§ Work request: Please transcribe the following records in full, exactly as given.

§ Records for processing:

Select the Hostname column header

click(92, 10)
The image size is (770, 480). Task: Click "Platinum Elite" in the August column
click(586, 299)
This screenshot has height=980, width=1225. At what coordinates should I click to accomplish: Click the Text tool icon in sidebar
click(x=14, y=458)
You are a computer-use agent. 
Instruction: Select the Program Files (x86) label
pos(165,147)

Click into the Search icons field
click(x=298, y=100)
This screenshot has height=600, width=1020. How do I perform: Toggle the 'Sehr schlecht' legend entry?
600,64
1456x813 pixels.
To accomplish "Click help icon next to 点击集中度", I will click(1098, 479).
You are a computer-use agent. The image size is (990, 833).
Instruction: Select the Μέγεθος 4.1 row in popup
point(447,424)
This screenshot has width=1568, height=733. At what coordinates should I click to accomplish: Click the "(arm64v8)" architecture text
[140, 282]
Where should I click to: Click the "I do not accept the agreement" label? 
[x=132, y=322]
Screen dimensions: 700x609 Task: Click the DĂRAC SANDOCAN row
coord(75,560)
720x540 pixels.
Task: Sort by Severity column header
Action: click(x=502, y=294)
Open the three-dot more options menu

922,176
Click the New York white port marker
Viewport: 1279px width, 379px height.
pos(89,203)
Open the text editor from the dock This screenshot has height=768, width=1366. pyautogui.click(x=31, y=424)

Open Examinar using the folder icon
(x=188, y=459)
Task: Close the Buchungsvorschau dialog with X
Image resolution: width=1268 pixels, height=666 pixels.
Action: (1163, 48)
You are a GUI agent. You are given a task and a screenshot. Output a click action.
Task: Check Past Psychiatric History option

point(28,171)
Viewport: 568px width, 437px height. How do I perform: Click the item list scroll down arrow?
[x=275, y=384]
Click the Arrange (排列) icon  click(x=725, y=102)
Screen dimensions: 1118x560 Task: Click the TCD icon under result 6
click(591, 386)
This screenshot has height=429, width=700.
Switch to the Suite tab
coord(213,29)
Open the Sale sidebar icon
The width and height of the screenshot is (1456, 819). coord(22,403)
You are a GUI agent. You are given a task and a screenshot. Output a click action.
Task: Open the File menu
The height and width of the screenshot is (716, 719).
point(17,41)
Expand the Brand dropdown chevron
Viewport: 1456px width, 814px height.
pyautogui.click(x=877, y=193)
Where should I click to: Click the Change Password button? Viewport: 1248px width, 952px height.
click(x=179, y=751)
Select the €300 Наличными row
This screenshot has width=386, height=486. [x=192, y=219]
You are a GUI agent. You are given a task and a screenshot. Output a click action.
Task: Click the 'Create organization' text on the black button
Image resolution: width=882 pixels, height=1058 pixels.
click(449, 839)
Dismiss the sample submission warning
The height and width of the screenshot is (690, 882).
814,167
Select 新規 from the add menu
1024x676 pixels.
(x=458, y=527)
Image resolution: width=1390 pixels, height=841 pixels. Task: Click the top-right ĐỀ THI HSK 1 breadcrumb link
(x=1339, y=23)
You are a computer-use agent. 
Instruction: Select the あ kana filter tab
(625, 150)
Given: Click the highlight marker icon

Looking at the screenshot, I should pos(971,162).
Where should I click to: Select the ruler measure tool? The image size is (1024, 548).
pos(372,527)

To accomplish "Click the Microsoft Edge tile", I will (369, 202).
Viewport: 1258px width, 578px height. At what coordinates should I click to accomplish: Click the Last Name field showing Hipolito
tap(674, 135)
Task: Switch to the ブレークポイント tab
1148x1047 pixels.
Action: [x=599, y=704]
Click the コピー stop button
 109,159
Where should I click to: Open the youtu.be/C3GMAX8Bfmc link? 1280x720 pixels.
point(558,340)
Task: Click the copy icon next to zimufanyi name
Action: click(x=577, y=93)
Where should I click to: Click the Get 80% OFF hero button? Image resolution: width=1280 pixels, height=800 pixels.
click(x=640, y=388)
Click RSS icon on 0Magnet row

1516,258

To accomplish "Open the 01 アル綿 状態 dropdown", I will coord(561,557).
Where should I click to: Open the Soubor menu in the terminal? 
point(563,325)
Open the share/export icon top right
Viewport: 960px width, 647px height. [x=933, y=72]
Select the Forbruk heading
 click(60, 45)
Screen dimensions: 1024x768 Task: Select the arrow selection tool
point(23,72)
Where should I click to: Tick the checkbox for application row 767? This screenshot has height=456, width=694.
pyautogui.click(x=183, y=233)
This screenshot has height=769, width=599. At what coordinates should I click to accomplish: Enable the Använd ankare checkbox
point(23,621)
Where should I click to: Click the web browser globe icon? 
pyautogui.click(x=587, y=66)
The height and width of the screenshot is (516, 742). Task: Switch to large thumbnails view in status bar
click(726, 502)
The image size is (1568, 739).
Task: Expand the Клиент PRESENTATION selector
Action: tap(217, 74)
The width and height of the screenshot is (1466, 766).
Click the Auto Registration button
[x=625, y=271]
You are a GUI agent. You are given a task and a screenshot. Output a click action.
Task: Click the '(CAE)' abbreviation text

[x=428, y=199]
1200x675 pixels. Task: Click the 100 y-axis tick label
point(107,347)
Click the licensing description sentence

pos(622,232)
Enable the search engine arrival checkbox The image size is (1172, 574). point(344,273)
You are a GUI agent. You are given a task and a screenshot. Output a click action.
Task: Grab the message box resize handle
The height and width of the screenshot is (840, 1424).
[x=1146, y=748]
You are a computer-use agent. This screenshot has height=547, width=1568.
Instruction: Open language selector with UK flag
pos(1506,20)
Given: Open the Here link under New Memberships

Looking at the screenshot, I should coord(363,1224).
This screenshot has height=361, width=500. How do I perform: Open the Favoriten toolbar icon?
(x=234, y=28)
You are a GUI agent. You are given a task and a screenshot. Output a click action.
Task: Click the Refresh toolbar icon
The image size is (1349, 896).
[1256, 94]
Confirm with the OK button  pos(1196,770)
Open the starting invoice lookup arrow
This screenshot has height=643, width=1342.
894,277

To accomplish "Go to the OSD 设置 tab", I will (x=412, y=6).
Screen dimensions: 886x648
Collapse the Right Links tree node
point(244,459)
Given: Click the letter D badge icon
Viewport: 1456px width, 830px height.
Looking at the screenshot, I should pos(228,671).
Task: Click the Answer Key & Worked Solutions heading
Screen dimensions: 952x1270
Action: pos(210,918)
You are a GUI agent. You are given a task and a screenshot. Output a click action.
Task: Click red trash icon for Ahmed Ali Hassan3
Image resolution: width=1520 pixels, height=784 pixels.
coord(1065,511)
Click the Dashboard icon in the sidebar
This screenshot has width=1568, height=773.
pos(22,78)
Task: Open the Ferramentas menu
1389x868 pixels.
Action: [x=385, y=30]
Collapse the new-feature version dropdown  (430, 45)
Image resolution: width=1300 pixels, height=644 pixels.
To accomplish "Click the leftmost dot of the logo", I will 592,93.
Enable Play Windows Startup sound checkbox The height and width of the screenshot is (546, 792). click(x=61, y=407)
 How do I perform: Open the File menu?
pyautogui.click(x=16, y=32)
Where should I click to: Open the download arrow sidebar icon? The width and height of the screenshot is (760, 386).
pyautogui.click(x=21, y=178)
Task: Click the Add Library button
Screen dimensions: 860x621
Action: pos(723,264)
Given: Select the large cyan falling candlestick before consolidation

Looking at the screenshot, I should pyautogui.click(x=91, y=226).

§ Reply:
Select the Hostname column header

click(92, 10)
The image size is (770, 480). Task: Click "Platinum Elite" in the August column
click(586, 299)
This screenshot has height=980, width=1225. At what coordinates should I click to accomplish: Click the Text tool icon in sidebar
click(x=14, y=458)
You are a computer-use agent. 
Instruction: Select the Program Files (x86) label
pos(165,147)

Click into the Search icons field
click(x=298, y=100)
This screenshot has height=600, width=1020. How do I perform: Toggle the 'Sehr schlecht' legend entry?
600,64
1456x813 pixels.
To accomplish "Click help icon next to 点击集中度", I will click(1098, 479).
You are a computer-use agent. The image size is (990, 833).
Instruction: Select the Μέγεθος 4.1 row in popup
point(447,424)
This screenshot has width=1568, height=733. At what coordinates should I click to accomplish: Click the "(arm64v8)" architecture text
[140, 282]
Where should I click to: Click the "I do not accept the agreement" label? 
[x=132, y=322]
Screen dimensions: 700x609 Task: Click the DĂRAC SANDOCAN row
coord(75,560)
720x540 pixels.
Task: Sort by Severity column header
Action: click(x=502, y=294)
Open the three-dot more options menu

922,176
Click the New York white port marker
Viewport: 1279px width, 379px height.
pos(89,203)
Open the text editor from the dock This screenshot has height=768, width=1366. pyautogui.click(x=31, y=424)

Open Examinar using the folder icon
(x=188, y=459)
Task: Close the Buchungsvorschau dialog with X
Image resolution: width=1268 pixels, height=666 pixels.
Action: (1163, 48)
You are a GUI agent. You are given a task and a screenshot. Output a click action.
Task: Check Past Psychiatric History option

point(28,171)
Viewport: 568px width, 437px height. How do I perform: Click the item list scroll down arrow?
[x=275, y=384]
Click the Arrange (排列) icon  click(x=725, y=102)
Screen dimensions: 1118x560 Task: Click the TCD icon under result 6
click(591, 386)
This screenshot has height=429, width=700.
Switch to the Suite tab
coord(213,29)
Open the Sale sidebar icon
The width and height of the screenshot is (1456, 819). coord(22,403)
You are a GUI agent. You are given a task and a screenshot. Output a click action.
Task: Open the File menu
The height and width of the screenshot is (716, 719).
point(17,41)
Expand the Brand dropdown chevron
Viewport: 1456px width, 814px height.
pyautogui.click(x=877, y=193)
Where should I click to: Click the Change Password button? Viewport: 1248px width, 952px height.
click(x=179, y=751)
Select the €300 Наличными row
This screenshot has width=386, height=486. [x=192, y=219]
You are a GUI agent. You are given a task and a screenshot. Output a click action.
Task: Click the 'Create organization' text on the black button
Image resolution: width=882 pixels, height=1058 pixels.
click(449, 839)
Dismiss the sample submission warning
The height and width of the screenshot is (690, 882).
814,167
Select 新規 from the add menu
1024x676 pixels.
(x=458, y=527)
Image resolution: width=1390 pixels, height=841 pixels. Task: Click the top-right ĐỀ THI HSK 1 breadcrumb link
(x=1339, y=23)
You are a computer-use agent. 
Instruction: Select the あ kana filter tab
(625, 150)
Given: Click the highlight marker icon

Looking at the screenshot, I should pos(971,162).
Where should I click to: Select the ruler measure tool? The image size is (1024, 548).
pos(372,527)

To accomplish "Click the Microsoft Edge tile", I will (369, 202).
Viewport: 1258px width, 578px height. At what coordinates should I click to accomplish: Click the Last Name field showing Hipolito
tap(674, 135)
Task: Switch to the ブレークポイント tab
1148x1047 pixels.
Action: [x=599, y=704]
Click the コピー stop button
 109,159
Where should I click to: Open the youtu.be/C3GMAX8Bfmc link? 1280x720 pixels.
point(558,340)
Task: Click the copy icon next to zimufanyi name
Action: click(x=577, y=93)
Where should I click to: Click the Get 80% OFF hero button? Image resolution: width=1280 pixels, height=800 pixels.
click(x=640, y=388)
Click RSS icon on 0Magnet row

1516,258

To accomplish "Open the 01 アル綿 状態 dropdown", I will coord(561,557).
Where should I click to: Open the Soubor menu in the terminal? 
point(563,325)
Open the share/export icon top right
Viewport: 960px width, 647px height. [x=933, y=72]
Select the Forbruk heading
 click(60, 45)
Screen dimensions: 1024x768 Task: Select the arrow selection tool
point(23,72)
Where should I click to: Tick the checkbox for application row 767? This screenshot has height=456, width=694.
pyautogui.click(x=183, y=233)
This screenshot has height=769, width=599. At what coordinates should I click to accomplish: Enable the Använd ankare checkbox
point(23,621)
Where should I click to: Click the web browser globe icon? 
pyautogui.click(x=587, y=66)
The height and width of the screenshot is (516, 742). Task: Switch to large thumbnails view in status bar
click(726, 502)
The image size is (1568, 739).
Task: Expand the Клиент PRESENTATION selector
Action: tap(217, 74)
The width and height of the screenshot is (1466, 766).
Click the Auto Registration button
[x=625, y=271]
You are a GUI agent. You are given a task and a screenshot. Output a click action.
Task: Click the '(CAE)' abbreviation text

[x=428, y=199]
1200x675 pixels. Task: Click the 100 y-axis tick label
point(107,347)
Click the licensing description sentence

pos(622,232)
Enable the search engine arrival checkbox The image size is (1172, 574). point(344,273)
You are a GUI agent. You are given a task and a screenshot. Output a click action.
Task: Grab the message box resize handle
The height and width of the screenshot is (840, 1424).
[x=1146, y=748]
You are a computer-use agent. This screenshot has height=547, width=1568.
Instruction: Open language selector with UK flag
pos(1506,20)
Given: Open the Here link under New Memberships

Looking at the screenshot, I should coord(363,1224).
This screenshot has height=361, width=500. How do I perform: Open the Favoriten toolbar icon?
(x=234, y=28)
You are a GUI agent. You are given a task and a screenshot. Output a click action.
Task: Click the Refresh toolbar icon
The image size is (1349, 896).
[1256, 94]
Confirm with the OK button  pos(1196,770)
Open the starting invoice lookup arrow
This screenshot has height=643, width=1342.
894,277

To accomplish "Go to the OSD 设置 tab", I will (x=412, y=6).
Screen dimensions: 886x648
Collapse the Right Links tree node
point(244,459)
Given: Click the letter D badge icon
Viewport: 1456px width, 830px height.
Looking at the screenshot, I should pos(228,671).
Task: Click the Answer Key & Worked Solutions heading
Screen dimensions: 952x1270
Action: pos(210,918)
You are a GUI agent. You are given a task and a screenshot. Output a click action.
Task: Click red trash icon for Ahmed Ali Hassan3
Image resolution: width=1520 pixels, height=784 pixels.
coord(1065,511)
Click the Dashboard icon in the sidebar
This screenshot has width=1568, height=773.
pos(22,78)
Task: Open the Ferramentas menu
1389x868 pixels.
Action: [x=385, y=30]
Collapse the new-feature version dropdown  (430, 45)
Image resolution: width=1300 pixels, height=644 pixels.
To accomplish "Click the leftmost dot of the logo", I will 592,93.
Enable Play Windows Startup sound checkbox The height and width of the screenshot is (546, 792). click(x=61, y=407)
 How do I perform: Open the File menu?
pyautogui.click(x=16, y=32)
Where should I click to: Open the download arrow sidebar icon? The width and height of the screenshot is (760, 386).
pyautogui.click(x=21, y=178)
Task: Click the Add Library button
Screen dimensions: 860x621
Action: pos(723,264)
Given: Select the large cyan falling candlestick before consolidation

Looking at the screenshot, I should pyautogui.click(x=91, y=226).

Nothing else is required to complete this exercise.